▶ [WORK REQUIRED]: Could you repeat all of the entries exactly, leaving out any pictures?

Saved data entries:
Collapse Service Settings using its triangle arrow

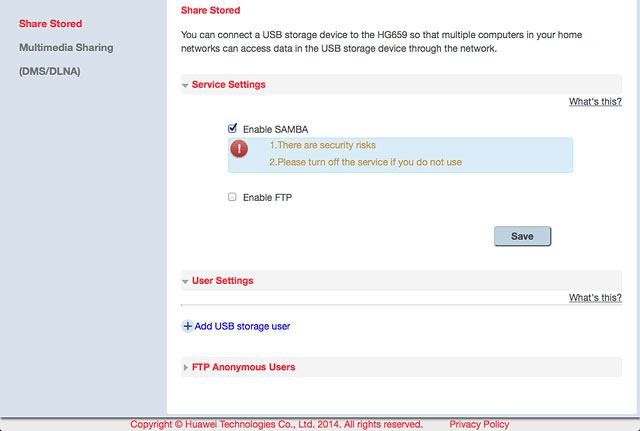click(x=185, y=85)
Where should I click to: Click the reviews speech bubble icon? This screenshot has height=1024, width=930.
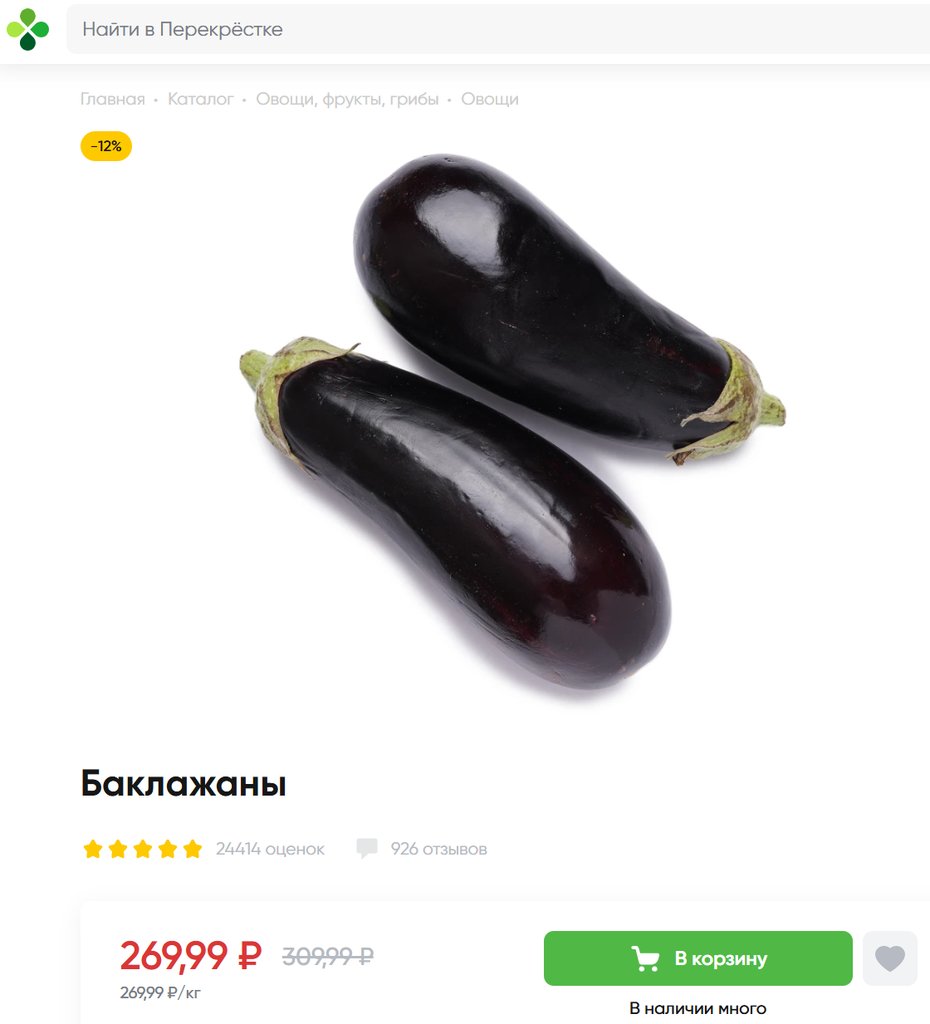[366, 848]
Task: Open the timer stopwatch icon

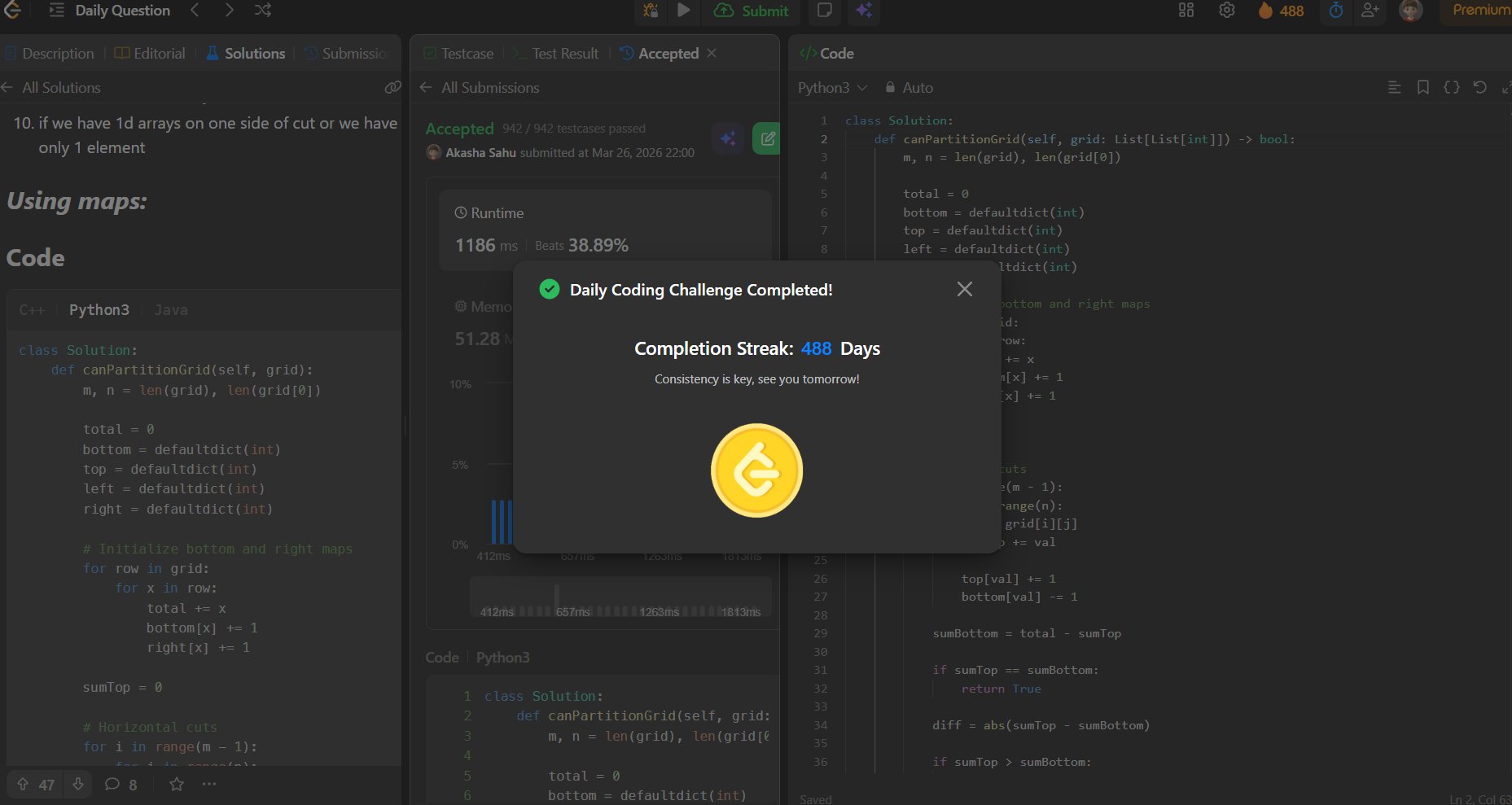Action: click(1336, 11)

▶ [TASK RESULT]:
Collapse Service Settings using its triangle arrow

click(x=185, y=85)
Where should I click to: Click the reviews speech bubble icon? This screenshot has height=1024, width=930.
[366, 848]
Task: Open the timer stopwatch icon

Action: click(1336, 11)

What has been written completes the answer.